Re: ISO 2022

Neil Katin writes:

I guess I really don't have the same model of how (for example)
10646 is intended to be used.  I suspect that everyone will want
their own personal character set to be represented.  Specifically
people in Japan will want the Japanese glyphs, people in China
will want Chinese encodings, Taiwan has a different set of encodings,
Korea yet another set, and I haven't even touched on all the ISO8859
variants.

As I read the spec, ISO10646 has many duplicate encodings for the
same screen glyph -- that's why I think of it as a character set registry
framework, rather than a character set itself.
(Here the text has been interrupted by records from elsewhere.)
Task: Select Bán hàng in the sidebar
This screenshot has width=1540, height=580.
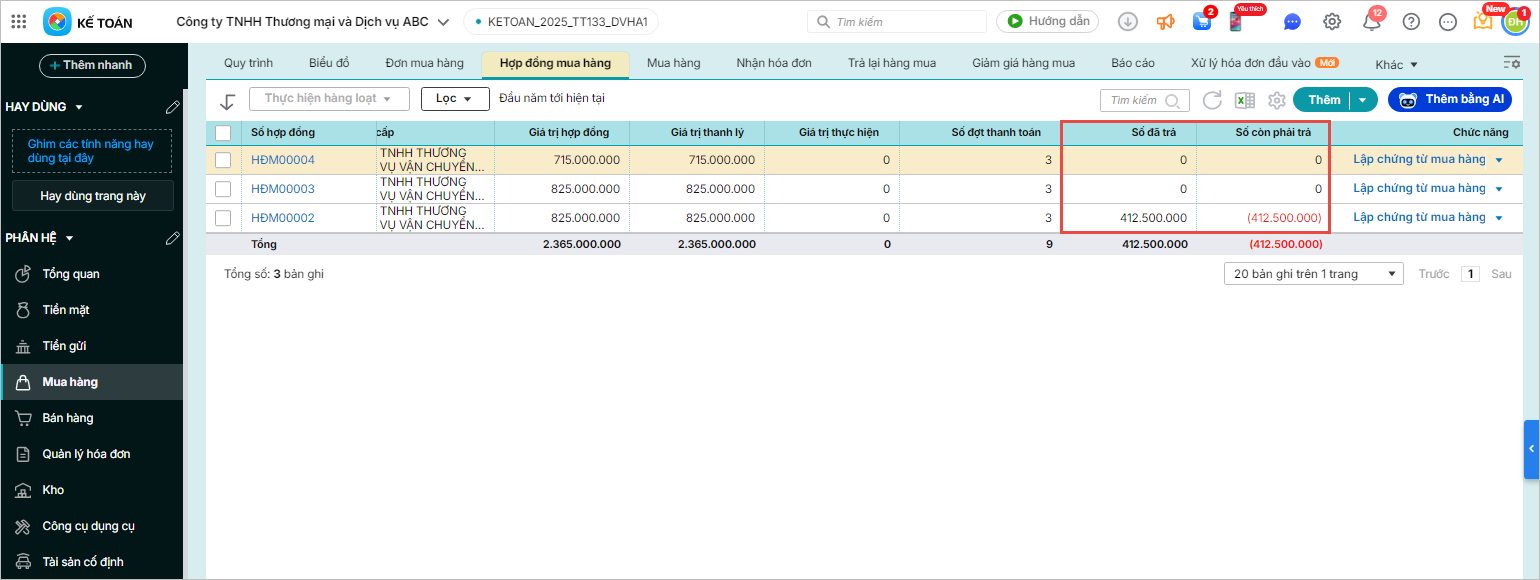Action: [68, 418]
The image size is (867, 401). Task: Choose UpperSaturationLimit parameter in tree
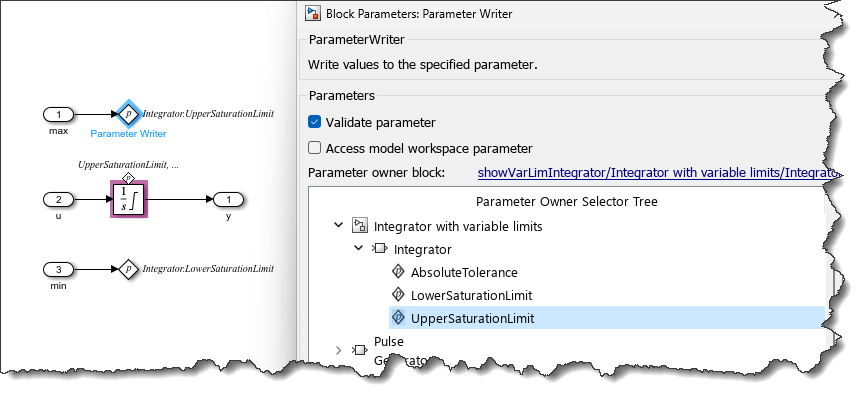pyautogui.click(x=472, y=319)
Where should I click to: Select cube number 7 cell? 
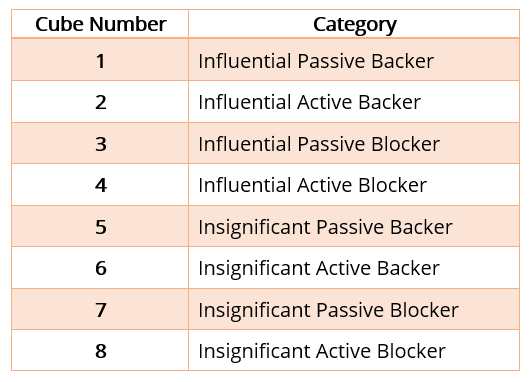click(x=100, y=309)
That is true for 10646, as it deals with characters, not glyphs.
For the distiction between characters and glyphs, see earlier
discussion on this list.

How on earth are you planning on subsetting this problem?  It is simply
not acceptible to anyone in country X to say "Sorry, you can't represent
your characters in Mail" -- they will simple go off and do something
ad hoc -- just look at what Europe is doing with 8 bit characters over
SMTP today for a fine example of this principal in action.


I think we should try to do subsetting. This is
already done in the RFC-XXXX where a limited set of character
sets are chosen.

Subsetting is easily done in the 2022 framework,
and it is done in the OSI world all the time.
You just specify the ECMA registry numbers.

If you really think you can specify subsets/common sets/ etc of these
characters, then looking at 10646 is probably a mistake.  Instead,
we should pick a single unified character set (such as Unicode) and
then work on specifying how to translate all these national characters
set to and from this unified set.


Oh, why is 10646 a mistake? 10646 is the international standard (if
everything works OK it will be approved tomorrow)  with all characters
in the world (some are still missing due to validation of the
right way to do them). 

Unicode on the other hand is a big problem. It is not an international
standard, and not even a de facto standard. It has great problems
with backward compatibility with other character sets and is not
designed for communications. Conversion to and from unicode
is a real pain in the arse, due to non-spacing "characters" and
non-uniqueness of a character. If you convert unicode to another
character set and back again, you cannot be guaranteed that the
result is identical to the source.

Keld